The best thing the Met’s trustees can do now is behave like leaders should. They need to tell the hired help to defer expensive exhibitions and reduce the number of high-paid positions.

The Met has a new fair-pay initiative that needs to go forward. The president and director have to raise this money, and it should be easy to do. They’ve drunk the Equity-and-Diversity Kool Aid, though, and that’s expensive. Consultants will soon descend on the museum to tell the staff they’re all racists. This is a waste of money as well as intrusive and disruptive. The museum has also hired an expensive diversity czar who will duplicate functions that the HR office should perform were it operating properly. It’s a shame and a sham to sell art to pay for spending that caters to faddists, cranks, and complainers. It won’t be a coincidence when the money raised by selling art will match the cost of the Met’s diversity boondoggles.

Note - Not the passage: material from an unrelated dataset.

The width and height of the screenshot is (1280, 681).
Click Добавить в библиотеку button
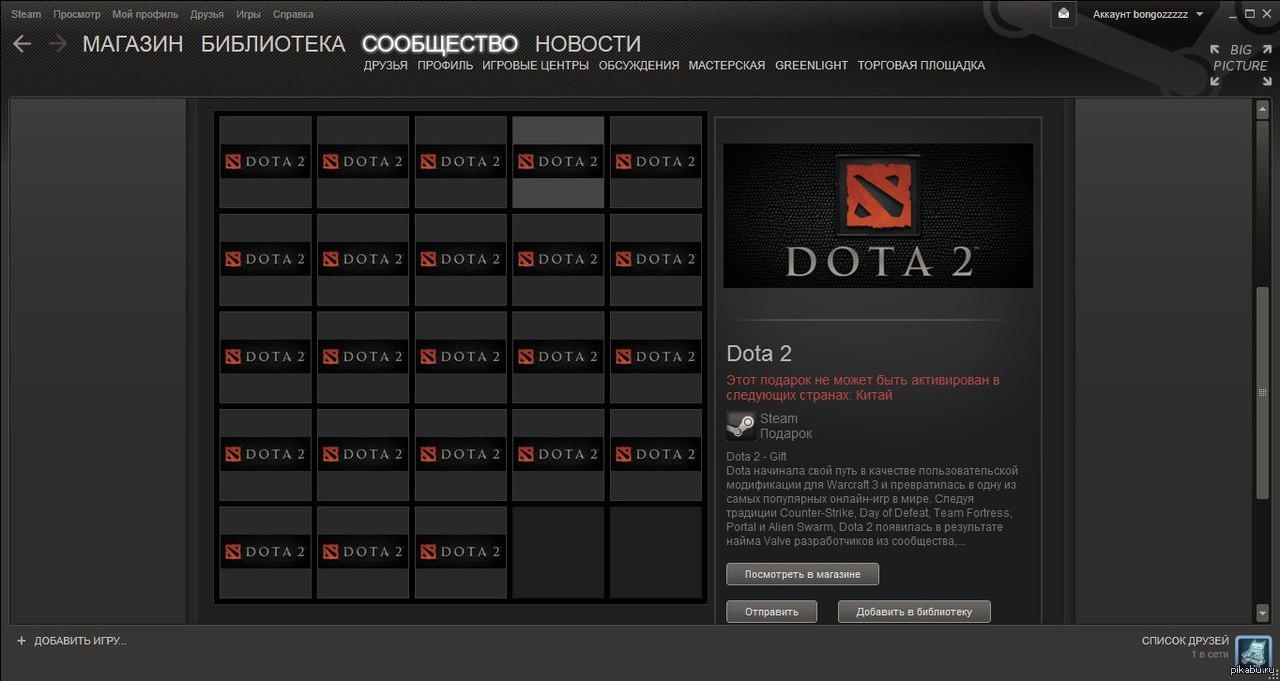tap(914, 611)
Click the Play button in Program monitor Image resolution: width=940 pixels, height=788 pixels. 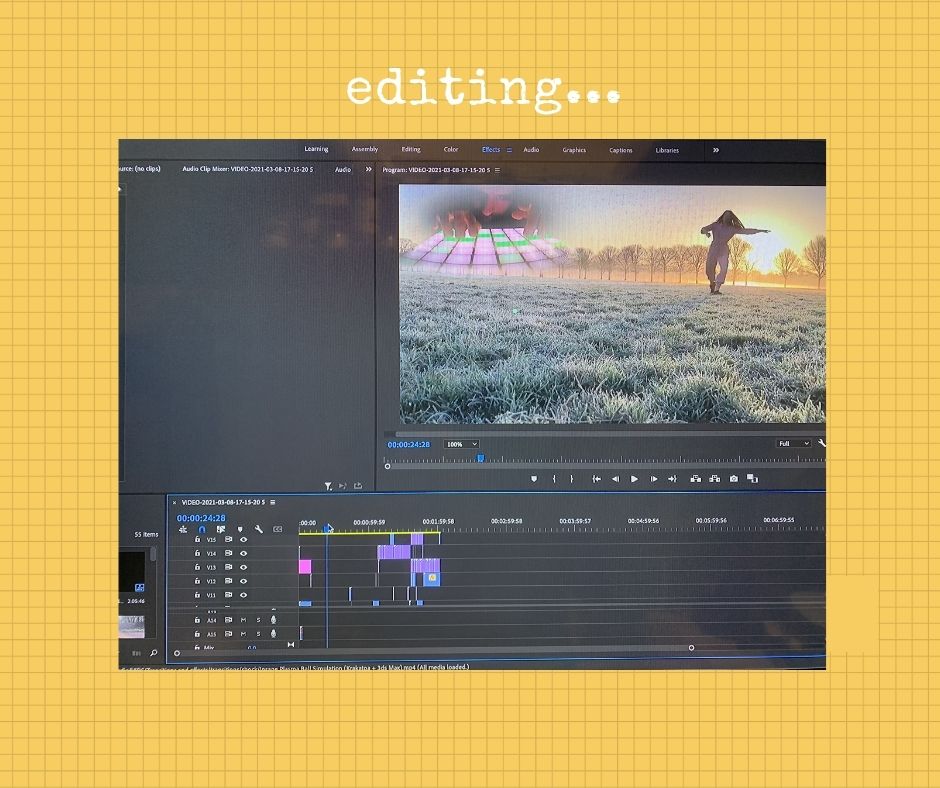pyautogui.click(x=634, y=479)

I don’t think a museum trustee has ever done a perp walk for gross negligence, operating in bad faith, reckless indifference to the interests of the museum, or spending funds for purposes well beyond the museum’s mission. That said, the Chinese coronavirus kills, but it also weaves a tangled web of deceits. COVID is forcing everyone to do shady things.

Dollars for no work? Is it negligent for trustees to pay museum staff who can’t do work from home? Pictured: Imitation, 1887, by John Haberle. Oil on canvas. (National Gallery of Art/Open Access)

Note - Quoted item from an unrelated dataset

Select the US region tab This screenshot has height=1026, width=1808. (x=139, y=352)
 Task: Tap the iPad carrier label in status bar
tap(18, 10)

Museums in California have been closed for a year. Museums in Washington, D.C., Illinois, Massachusetts, Pennsylvania, and in other states and cities have been closed off and on for months. During these lockdowns, most if not all staff have gotten paid. Many, including art handlers, art conservators, and curators, either can’t work from home at all or, practically speaking, can be truly productive for only a few weeks. If trustees are paying staffs that are doing nothing, using tax-exempt, charitable dollars, is this negligence?

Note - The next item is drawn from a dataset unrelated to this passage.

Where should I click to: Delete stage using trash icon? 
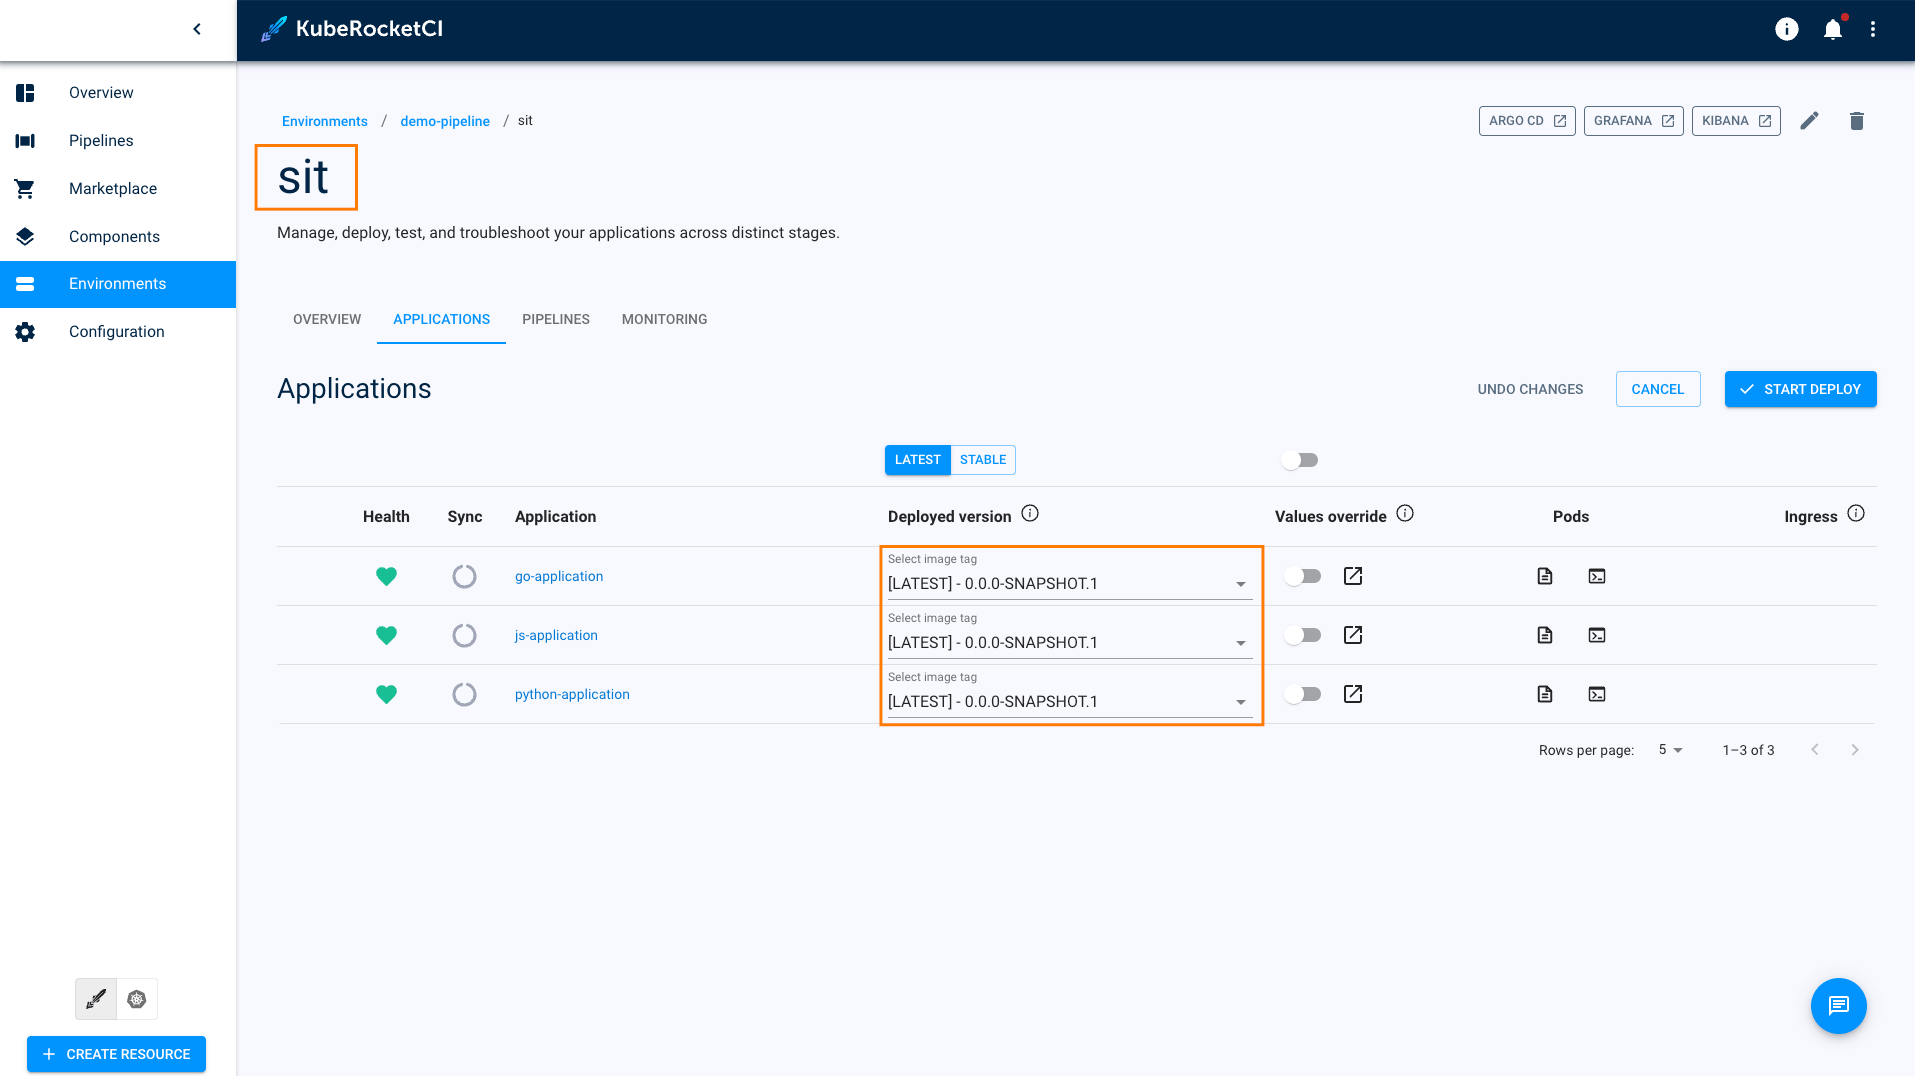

I think it is. Museums, for instance, in California, to use an extreme example, should have gone to barebone staffing months ago. Even the Getty, with a $7 billion endowment, is, at the end of the day, a charity. A charity shouldn’t be paying people who aren’t working, however kind that is, though I don’t doubt it’s the humane thing to do in a narrow sense.

Still, there are hundreds, if not thousands, of arts groups that furloughed all their actors, musicians, and dancers. Millions more worked for small businesses that were forced to close, so they lost their jobs. Museums able to float big payrolls for months while closed obviously aren’t needy, but there are questions that go beyond this, and beyond the injustice of some sectors suffering badly while other sectors suffer not at all.

The federal government established the Payroll Protection Plan and enhanced unemployment benefits to deal with COVID layoffs. If a charity has no productive work for staff because of coronavirus lockdowns, then the charity has a dilemma. It can’t ethically pay people for doing nothing or for keeping them on retainer or on call. The solution to this dilemma is the federal and state unemployment system. That means big layoffs, as horrifying as this is, but charitable dollars can be spent only for a charity’s work. If the government safety nets like the PPP program aren’t there any longer, the museums need to take that up with their congressional representatives and senators.

Charities like museums that continue to pay staff full-time salaries for vastly reduced productively are helping government hide the cost of the COVID lockdowns — the worst case of government malfeasance in the history of the country. I’m not ideological, and this sounds as if I’m picking ideology over on-the-ground practicalities. I simply believe that trustees need to ask unpleasant questions and plumb the happy talk they’ll likely get from directors on just how feasible it is for most museum staff to “work from home.” Before museums raid their collections to pay for COVID façades and pretenses, trustees need to ensure that charitable money is spent for work that’s actually happening and advancing the museum’s mission.